** start Selected excerpt **

BACKGROUND OF THE INVENTION
[0002] Titanium dioxide, TiO.sub.2, an important compound having a
wide range of utilities, in particular as a catalyst, is generally
produced by drying or calcining titanium hydroxide, Ti(OH).sub.4
(also referred in the art as titanyl hydroxide). Titanium hydroxide
itself may be prepared by several methods, using different types of
titanium compounds.
[0003] Three crystalline forms of titanium dioxide are known in the
art: Anatase, Rutile and Brookite. The first crystalline forms,
Anatase, is considered favorable for the purpose of catalytic
applications (U.S. Pat. No. 4,388,288 and US Pat. No.
4,422,958).
[0004] The effectiveness of catalytic activity of titanium dioxide,
like many other catalysts, is associated with its porous structure.
Catalysts having well developed mesoporous and macroporous
structure permit not only a high rate of chemical reaction, but
also a high rate of diffusion of the reagents into the granules of
catalysts, as well as a high rate of diffusion of the reaction
products out of the granules of catalyst.
[0005] Many catalytic processes using titanium dioxide are carried
out at elevated temperatures. Under severe conditions, the porous
structure of the catalyst may partially collapse, thereby causing a
significant reduction of the active surface area, which results in
decreasing the catalytic activity of titanium dioxide. A partial
transformation of the favorable crystalline form, Anatase, into the
less favorable form, Rutile, may be observed during such processes.
Quantitatively, the thermal stability of the catalyst may be
measured by the change in the specific surface area of a sample
subjected to calcination (see, for example, French patent
application No 2,621,577 and European Patent Application No.
0311,515).
[0006] Since titanium dioxide is a relatively expensive material,
it is most desirable that such a catalyst would possess a prolonged
effective period of use. The art has addressed the technical
problem of improving the thermal stability of titanium dioxide, in
order to allow this catalyst to maintain, as much as possible, its
porous structure also under severe conditions. The art has
particularly attempted to improve the thermal stability of titanium
dioxide by combining it with various additives. Useful agents for
this purpose may be selected from the group of aluminum, sodium,
potassium, calcium or other chlorides, nitrates and powdery
silica.
[0007] The art has particularly focused in combining titanium
dioxide with silicon dioxide, by means of co-precipitation of
titanium hydroxide and hydrous silica (silica gel) from an aqueous
solution.

** end Selected excerpt **
** start Dataset content **

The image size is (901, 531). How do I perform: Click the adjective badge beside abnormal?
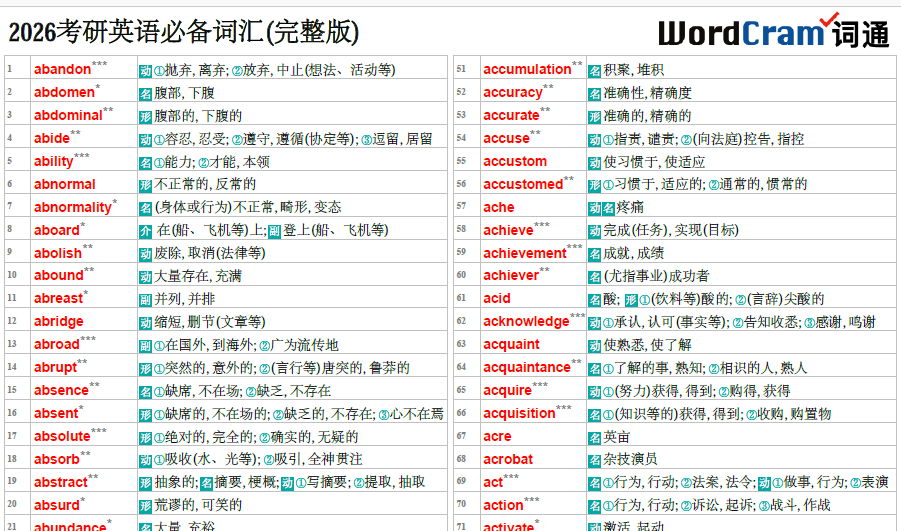tap(145, 184)
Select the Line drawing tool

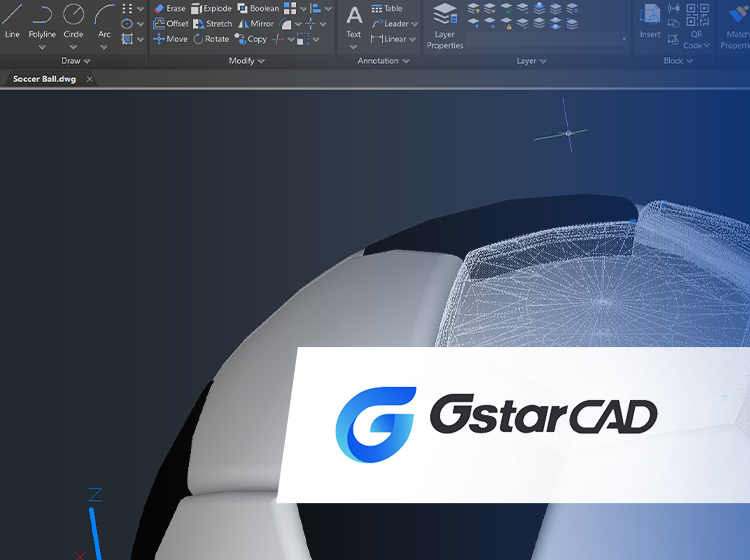12,19
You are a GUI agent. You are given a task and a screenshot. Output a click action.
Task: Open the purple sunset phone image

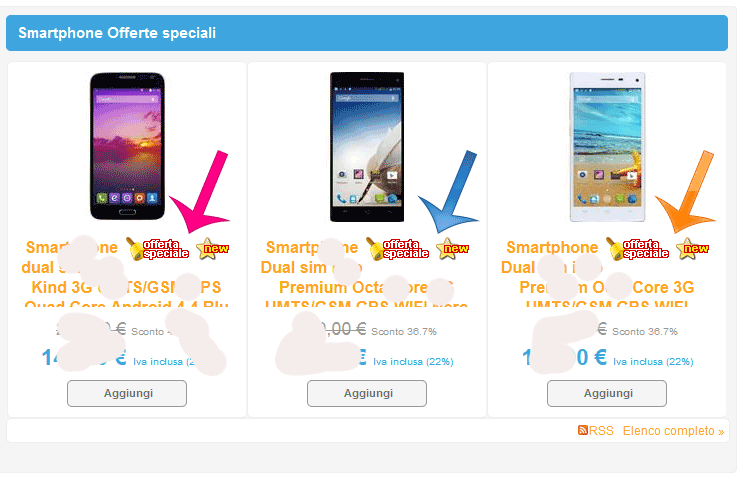[x=127, y=146]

** end Dataset content **

- **Exercise**: From the titanium dioxide background text, can you extract the part starting with "Catalysts having well" and going on through "during such processes."?

- **Exercise solution**:
Catalysts having well developed mesoporous and macroporous
structure permit not only a high rate of chemical reaction, but
also a high rate of diffusion of the reagents into the granules of
catalysts, as well as a high rate of diffusion of the reaction
products out of the granules of catalyst.
[0005] Many catalytic processes using titanium dioxide are carried
out at elevated temperatures. Under severe conditions, the porous
structure of the catalyst may partially collapse, thereby causing a
significant reduction of the active surface area, which results in
decreasing the catalytic activity of titanium dioxide. A partial
transformation of the favorable crystalline form, Anatase, into the
less favorable form, Rutile, may be observed during such processes.